Alors que la mobilisation contre la réforme des retraites menace de se durcir, le ministre du Travail, Éric Woerth, a consenti à faire un geste en direction des 130 000 mères de famille ayant cesser le travail pour élever leurs enfants.
REUTERS - Le gouvernement a fait jeudi un geste sur les retraites en faveur des parents ayant arrêté de travailler pour élever leurs enfants dans l’espoir d’étouffer la radicalisation en cours de la contestation de sa réforme.
Cette mesure, proposée par Nicolas Sarkozy en accord avec sa majorité parlementaire, bénéficierait à 130.000 mères de famille, a précisé le ministre du Travail, Eric Woerth, lors du débat au Sénat sur un projet de loi rejeté par les syndicats et une large partie de l’opinion.
Le gouvernement lâche ainsi du lest avant une nouvelle journée de manifestions prévue mardi prochain et alors que les préavis de grève reconductible se multiplient, notammment dans le secteur de l’énergie et des transports.
L’amendement défendu par Eric Woerth prévoit le maintien pour une période transitoire de cinq ans de la retraite à taux plein à 65 ans, contre 67 dans le projet de loi, pour les mères de trois enfants et plus nées entre 1951, première génération concernée par la réforme, et 1955, sous réserve qu’elles se soient arrêtées de travailler pour élever leurs enfants.
« C’est une mesure forte qui répond à une iniquité réelle et constatée », a déclaré Eric Woerth.
Le ministre, qui pilote le projet de loi sur les retraites, a proposé aux sénateurs un deuxième amendement qui prévoit le maintien à 65 ans de l’âge d’annulation de la décote pour les parents d’enfants lourdement handicapés, une mesure pérenne.
Il s’agit là de modifications du projet qui avaient été prônées par Gérard Larcher, le président UMP du Sénat, où la formation présidentielle ne dispose pas de la majorité absolue sans les voix de ses alliés centristes.
"Rideau de fumée"
« Ceci nous permet d’apporter une réponse à la situation de parents qui sont souvent pénalisés dans leur carrière, en plus de la souffrance liée à la situation de leur enfant », a Eric Woerth.
- Les femmes : Pour prendre en compte les inégalités salariales et les carrières plus courtes des mères de famille, la droite pourrait prévoir des aménagements.

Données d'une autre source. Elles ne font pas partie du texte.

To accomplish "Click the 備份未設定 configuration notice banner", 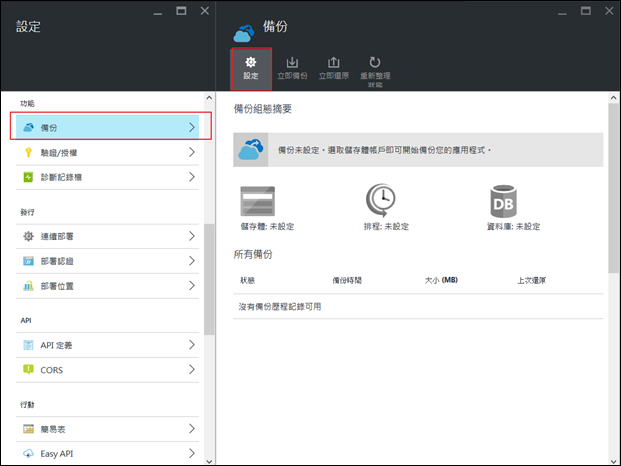I will (x=420, y=149).
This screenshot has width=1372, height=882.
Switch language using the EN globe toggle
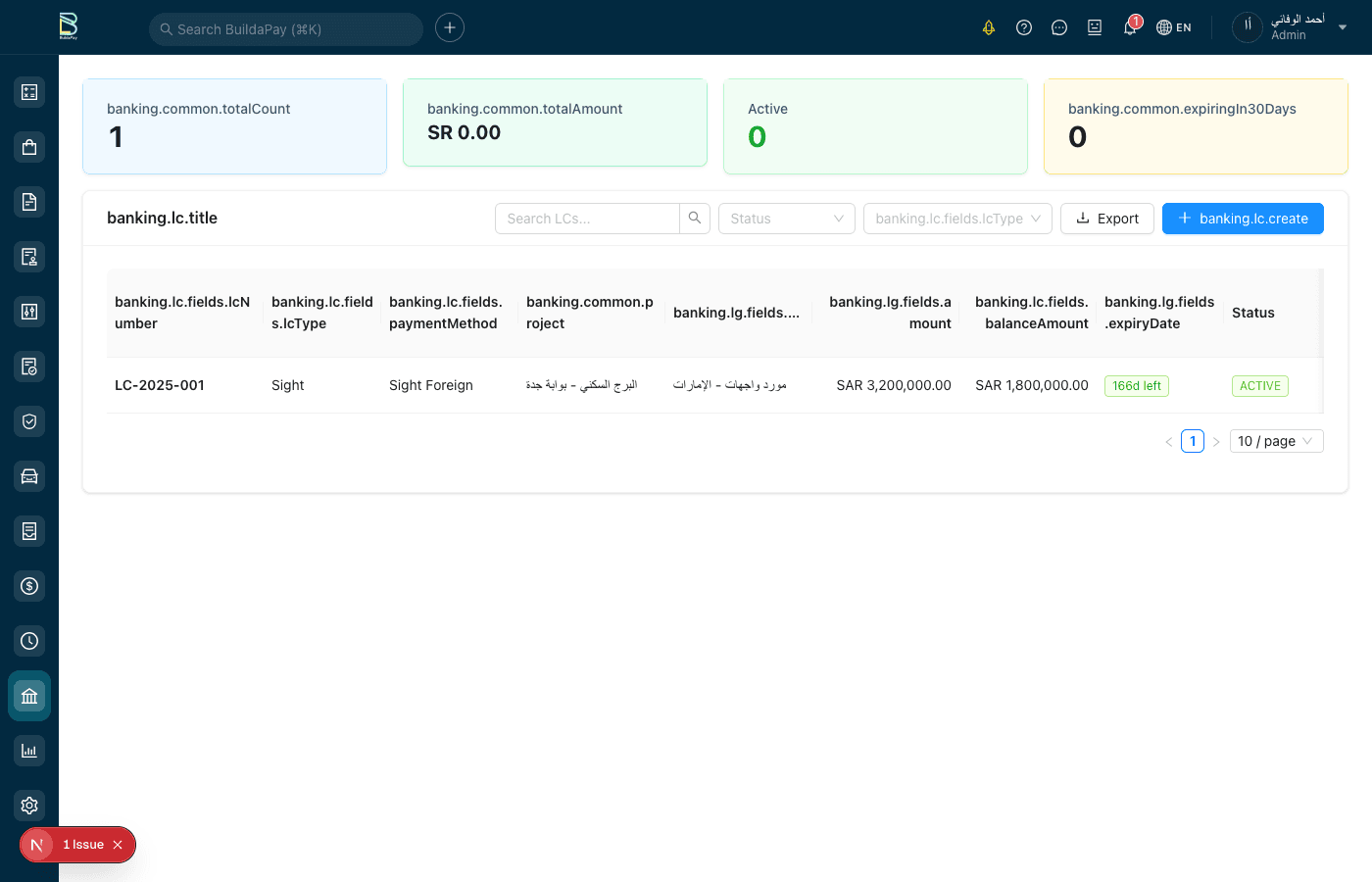(x=1174, y=27)
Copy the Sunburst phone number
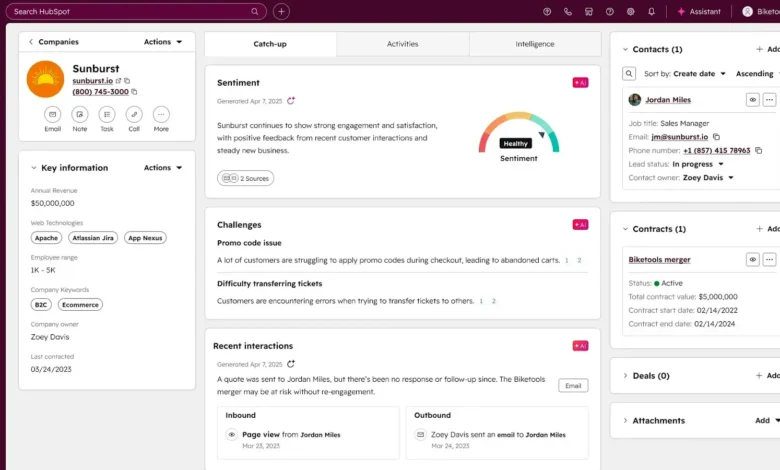Image resolution: width=780 pixels, height=470 pixels. [134, 92]
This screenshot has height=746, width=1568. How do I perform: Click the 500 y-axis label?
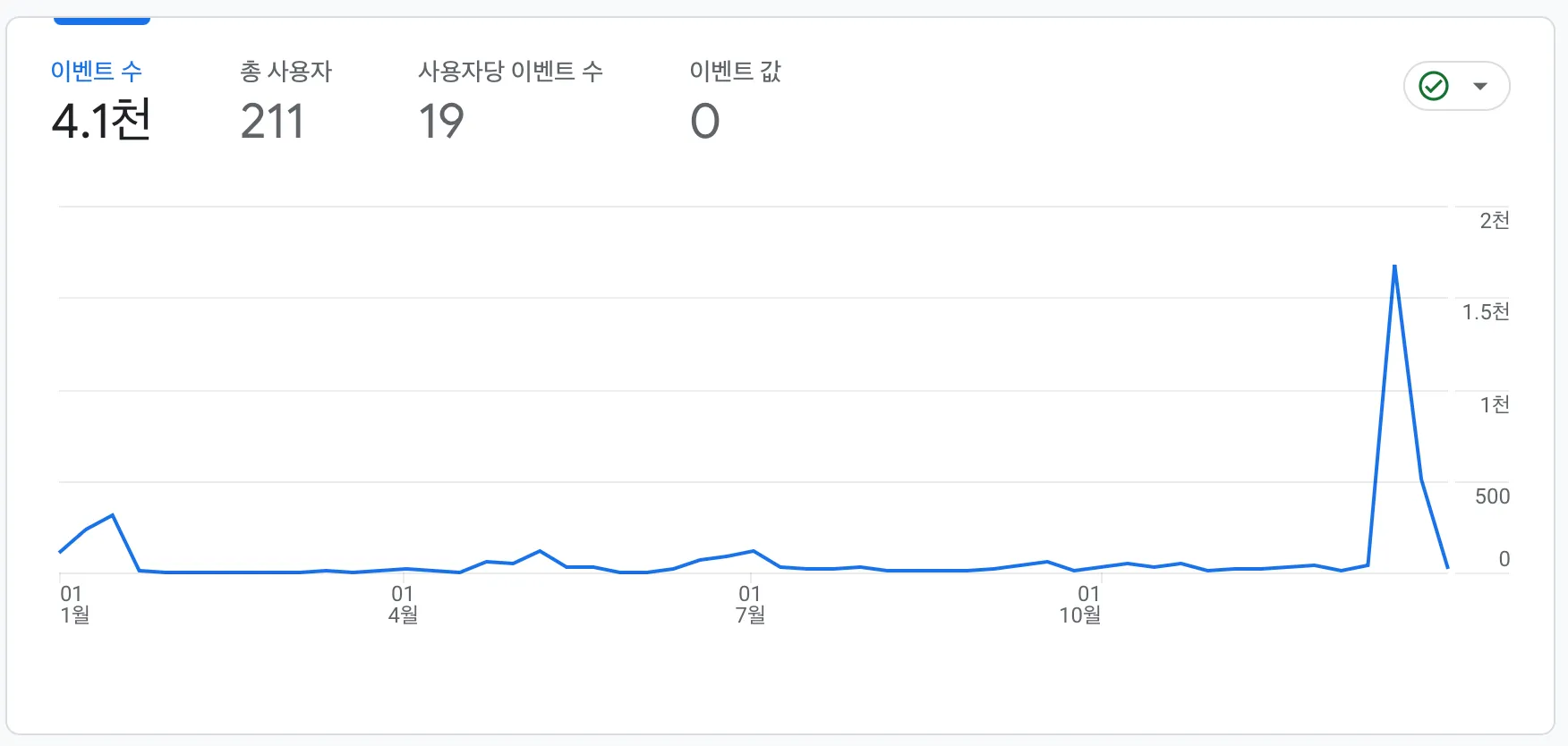click(x=1493, y=496)
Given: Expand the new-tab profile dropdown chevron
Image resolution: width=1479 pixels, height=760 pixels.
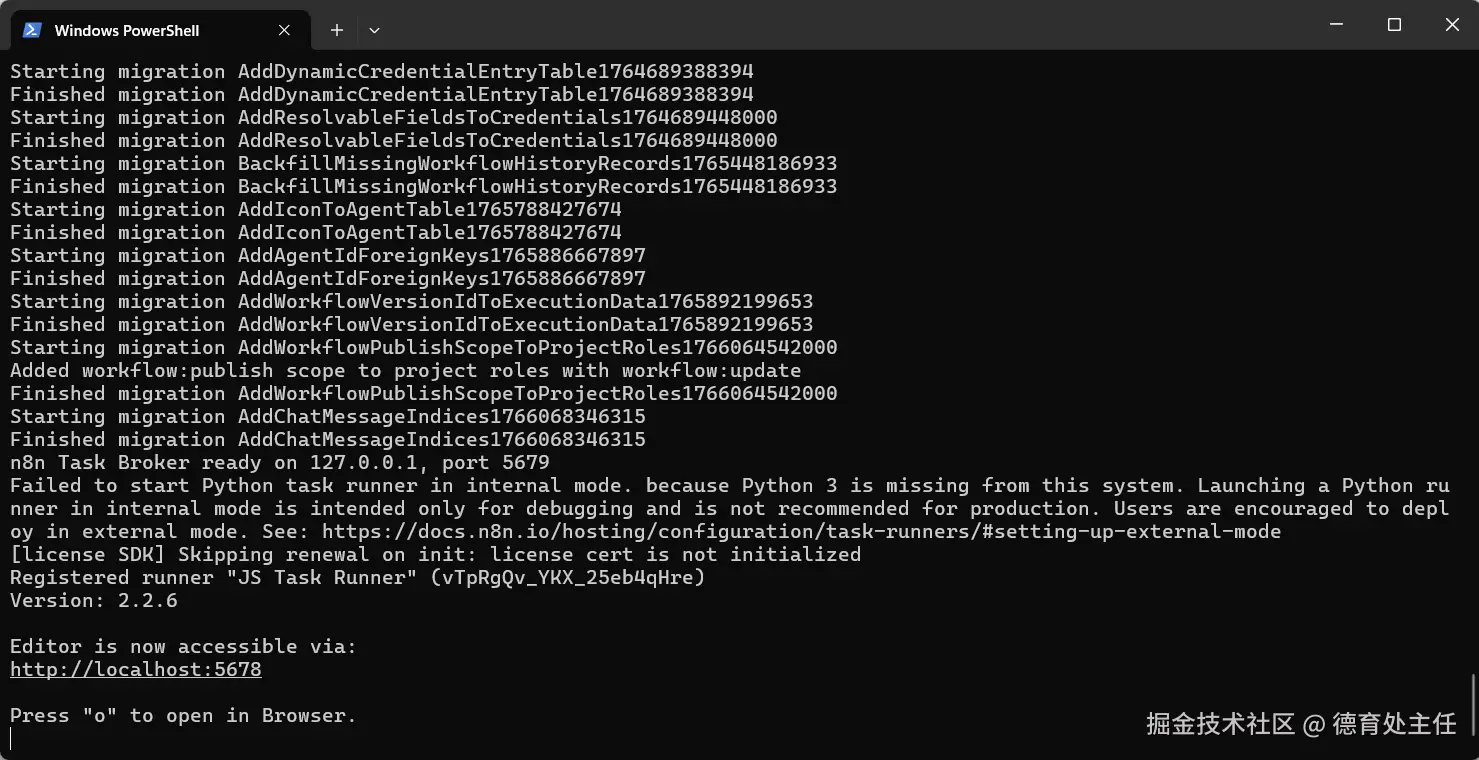Looking at the screenshot, I should tap(374, 30).
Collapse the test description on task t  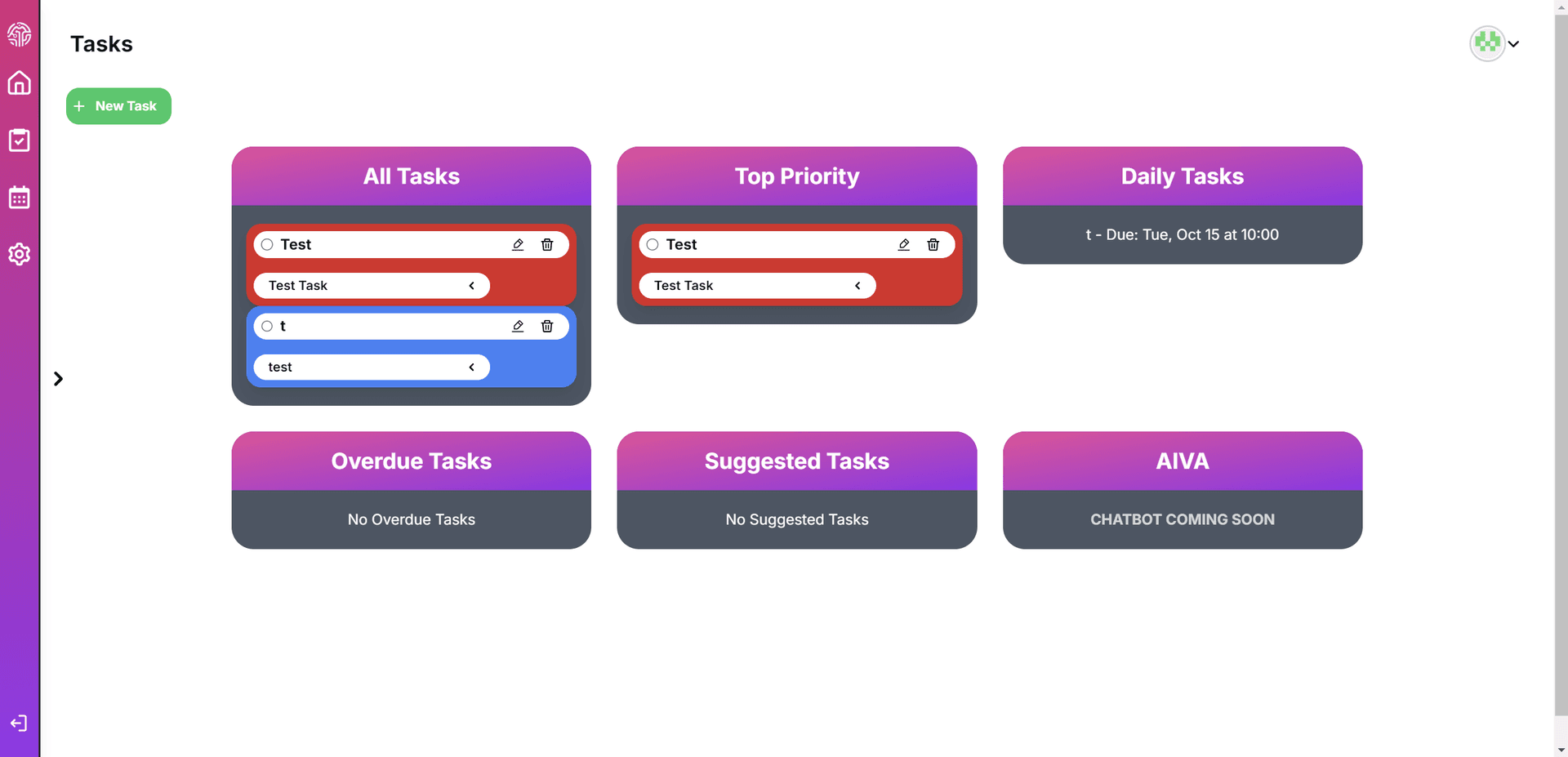coord(471,367)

- Le handicap : la majorité pourrait réévaluer les critères pour permettre à un plus grand nombre de travailleurs reconnus handicapés de bénéficier d’un accès à la retraite anticipée.
- La pénibilité : le PS compte "se battre sur la pénibilité" et faire en sorte que celle-ci soit prise en compte branche par branche plutôt qu’individuellement comme prévu dans le projet de loi actuel.
Pour les socialistes, ces deux mesures ne constituent pas une avancée et montrent la gêne du gouvernement face à la résistance que suscite sa réforme, dont la principale mesure est le report de 60 à 62 ans de l’âge légal de départ à la retraite.
« Le gouvernement est embarrassé, il voit bien que la mobilisation ne faiblit pas et ils ont décidé dans un petit-déjeuner à l’Elysée ce type d’intervention qui ressemble pour moi plus à un rideau de fumée qu’à de véritables avancées ou à une écoute de ceux qui manifestent », a ainsi déclaré Jean-Pierre Bel, président du groupe PS au Sénat, sur BFM TV.
Pour financer les mesures proposées, le gouvernement veut augmenter de 0,2% les prélèvements sociaux sur les revenus du capital et aligner le taux des prélèvements forfaitaires sur les plus-values immobilières sur celui des autres revenus du capital.
Selon Eric Woerth, ces deux nouvelles recettes, d’un rendement total de 340 millions, permettront de financer les deux mesures, dont le coût cumulé est estimé à 3,4 milliards d’euros d’ici 2022. Ces deux mesures n’entreront pas dans le calcul du bouclier fiscal, a-t-il précisé.
Ces décisions, a précisé la Présidence de la République dans un communiqué, ont été prises « en plein accord avec la majorité sénatoriale » lors d’une réunion sur la réforme des retraites à l’Elysée en présence, entre autres, du Premier ministre, du ministre du Travail, du président du Sénat et du président du groupe UMP à la chambre haute.
« Ces dispositions en faveur des retraites des parents, en particulier des mères de famille, permettent d’améliorer encore la réforme, comme les travaux conduits avec les députés avaient permis de le faire à l’Assemblée nationale, notamment pour une meilleure prise en compte de la pénibilité,” dit le communiqué.
L’Elysée afffirme par contre qu’il n’est pas question de toucher au coeur d’une réforme dont Nicolas Sarkozy entend faire l’un des symboles de son quinquennat.
“Le relèvement progressif de l’âge légal de départ à la retraite à 62 ans est une composante essentielle de la réforme”, souligne le texte.